Personal life
- Born: 15 September 1944 (27 Ramadan 1363 AH) Hyderabad, Hyderabad Deccan, British India
- Died: 6 October 2016 (4 Muharram 1438 AH) Karachi, Sindh, Pakistan
- Resting place: Jama Memon Masjid, Muslehuddin Garden
- Occupation: Religious scholar, President of Jamaat Ahle Sunnat

Religious life
- Religion: Islam
- Denomination: Sunni
- Jurisprudence: Hanafi
- Tariqa: Qadiriyya
- Creed: Maturidi
- Movement: Barelvi

= Shah Turab-ul-Haq =

Sunni Muslim scholar from Pakistan

Shah Turab ul Haq Qadri (15 September 1944 – 6 October 2016) (Urdu: شاہ تراب الحق قادری) was a Sunni Muslim scholar, preacher and politician from Hyderabad who represented the Sufi Barelvi movement in Karachi, Pakistan. He was the main leader of Jamaat Ahle Sunnat, a Sunni organisation in Pakistan.

==Family and education==
Shah Turab ul Haq was born in 1944 in Hyderabad, India, and his family migrated to Pakistan after the Partition.
His father was Shah Syed Hussain Qadri, who belongs to Syed family and his mother belongs to Farooqui family. Shah became a disciple of Mustafa Raza Khan Qadri in 1962 and visited Bareilly in 1968. He was educated at Darul Uloom Amjadia in Karachi.

==Career==
===Political career===
He has served in various capacities in government including the education sector. He began his political career by contesting the local government elections for the seat of Councillor and served from 1985 to 1988 as a member of the National Assembly of Pakistan.

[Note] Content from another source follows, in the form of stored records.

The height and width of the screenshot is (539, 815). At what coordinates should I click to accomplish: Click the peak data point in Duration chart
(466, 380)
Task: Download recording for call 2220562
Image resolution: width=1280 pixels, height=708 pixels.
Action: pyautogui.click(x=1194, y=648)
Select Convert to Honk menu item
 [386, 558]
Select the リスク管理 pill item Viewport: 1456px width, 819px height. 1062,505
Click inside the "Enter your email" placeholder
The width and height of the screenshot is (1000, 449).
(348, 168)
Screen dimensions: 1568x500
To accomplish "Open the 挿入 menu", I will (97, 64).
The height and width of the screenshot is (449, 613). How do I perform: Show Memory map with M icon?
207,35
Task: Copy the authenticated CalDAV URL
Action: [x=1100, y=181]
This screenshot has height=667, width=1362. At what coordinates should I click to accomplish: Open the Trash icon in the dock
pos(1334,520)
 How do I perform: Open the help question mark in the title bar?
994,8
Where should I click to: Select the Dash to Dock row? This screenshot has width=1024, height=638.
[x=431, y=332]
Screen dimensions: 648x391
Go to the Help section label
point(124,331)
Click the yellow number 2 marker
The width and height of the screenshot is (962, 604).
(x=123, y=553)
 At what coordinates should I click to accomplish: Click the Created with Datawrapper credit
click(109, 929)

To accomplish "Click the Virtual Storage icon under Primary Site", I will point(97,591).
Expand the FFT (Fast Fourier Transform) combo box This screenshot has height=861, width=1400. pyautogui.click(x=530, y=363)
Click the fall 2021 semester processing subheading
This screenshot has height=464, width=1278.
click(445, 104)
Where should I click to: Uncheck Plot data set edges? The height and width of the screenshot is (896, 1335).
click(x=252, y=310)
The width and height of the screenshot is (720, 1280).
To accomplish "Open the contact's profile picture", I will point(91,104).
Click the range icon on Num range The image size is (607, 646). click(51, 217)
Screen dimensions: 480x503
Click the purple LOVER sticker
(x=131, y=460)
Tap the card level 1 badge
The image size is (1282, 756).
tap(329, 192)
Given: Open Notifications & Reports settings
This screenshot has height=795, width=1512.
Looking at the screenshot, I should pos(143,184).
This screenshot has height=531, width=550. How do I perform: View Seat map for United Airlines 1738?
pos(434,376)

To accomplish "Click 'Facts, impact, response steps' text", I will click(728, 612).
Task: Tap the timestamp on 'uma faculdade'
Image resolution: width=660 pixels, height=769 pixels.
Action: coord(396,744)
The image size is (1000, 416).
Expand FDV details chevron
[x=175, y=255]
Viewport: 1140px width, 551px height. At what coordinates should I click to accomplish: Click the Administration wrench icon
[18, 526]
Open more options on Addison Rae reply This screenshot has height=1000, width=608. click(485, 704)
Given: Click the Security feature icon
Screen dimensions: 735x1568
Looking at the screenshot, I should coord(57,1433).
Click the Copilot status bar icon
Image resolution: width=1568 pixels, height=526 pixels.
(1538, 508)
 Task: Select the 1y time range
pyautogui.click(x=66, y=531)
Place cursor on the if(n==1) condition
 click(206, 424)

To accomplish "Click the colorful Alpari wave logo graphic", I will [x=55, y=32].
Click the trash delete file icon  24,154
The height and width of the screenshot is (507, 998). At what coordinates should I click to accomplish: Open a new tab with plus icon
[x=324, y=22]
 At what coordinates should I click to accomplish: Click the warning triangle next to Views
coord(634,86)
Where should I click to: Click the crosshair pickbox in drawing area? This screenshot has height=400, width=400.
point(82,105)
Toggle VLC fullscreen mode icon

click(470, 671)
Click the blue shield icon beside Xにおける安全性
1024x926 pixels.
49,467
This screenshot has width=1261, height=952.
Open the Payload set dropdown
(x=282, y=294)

===Religious leadership===
Shah created religious schools and organizations, as well as a NGO to help Sunni Muslims. He became the direct Khalifa of Mustafa Raza Khan Qadri (the son of Ahmed Raza Khan Barelvi) and the leader of the Jamaat Ahle Sunnat.

He was associated with Tehreek-e-Nizam-e-Mustafa and Majlis-e-Tahaffuz-e-Khatme Nabuwwat. He was manager of Darul Uloom Amjadia Rizvia (Karachi), a prominent Sunni institution of higher learning, president of the Madaris Ahle Sunnat, Karachi, member of Karachi Intermediate Board and Ruet-e-Hilal Committee. He was also the Khalifa of his father-in-law, Muhammad Muslehuddin Siddiqui and granted his khilafat to his son Shah Abdul Haq Qadri noori and Allama Hafiz Muhammad Asif Qadri, Islamabad.

==Works==
Shah Turab ul Haq’s books include:

- Zia ul hadees
- Jamal a Mustafa
- Tassawuf O Tareeqat
- Dawat O Tanzeem
- Falha E Dareen
- Khwateen Aur Deene Masaill
- Kitab us Salat
- Masnoon Duain
- Tafseer A Surah Fateh
- Islami Aqaid
- Huzoor ki Bacho Say Muhabat
- Sana a Sarkar
- Mazarat a Aulia Aur Tawassul
- Imam Azam
- Fazail a Sahaba Aur Ahle Bait
- Tehreek Pakistan May Ulma Ahlesunnat Kakirdar
- Rasool-e-Khuda Ki Namaz
- Haj ka Masnoon Tareeqa

==Death==
He died in Karachi on 6 October 2016 at the age of 72. The funeral prayer was led by Syed Shah Abdul Haq Qadri followed by prayers from chief of Jamaat Ahle Sunnat, Mazhar Saeed Kazmi, and Muhammad Muneeb ur Rehman. The Prime Minister of Pakistan, Muhammad Nawaz Sharif, expressed his condolences, noting his contributions as a political figure who played a positive role in the democratic norms of the country which would be remembered with respect and appreciation. Bilawal Bhutto Zardari stated: “The demise of renowned religious scholar Allama Shah Turab-ul-Haq Qadri has created a big vacuum, which could hardly be filled in near future.”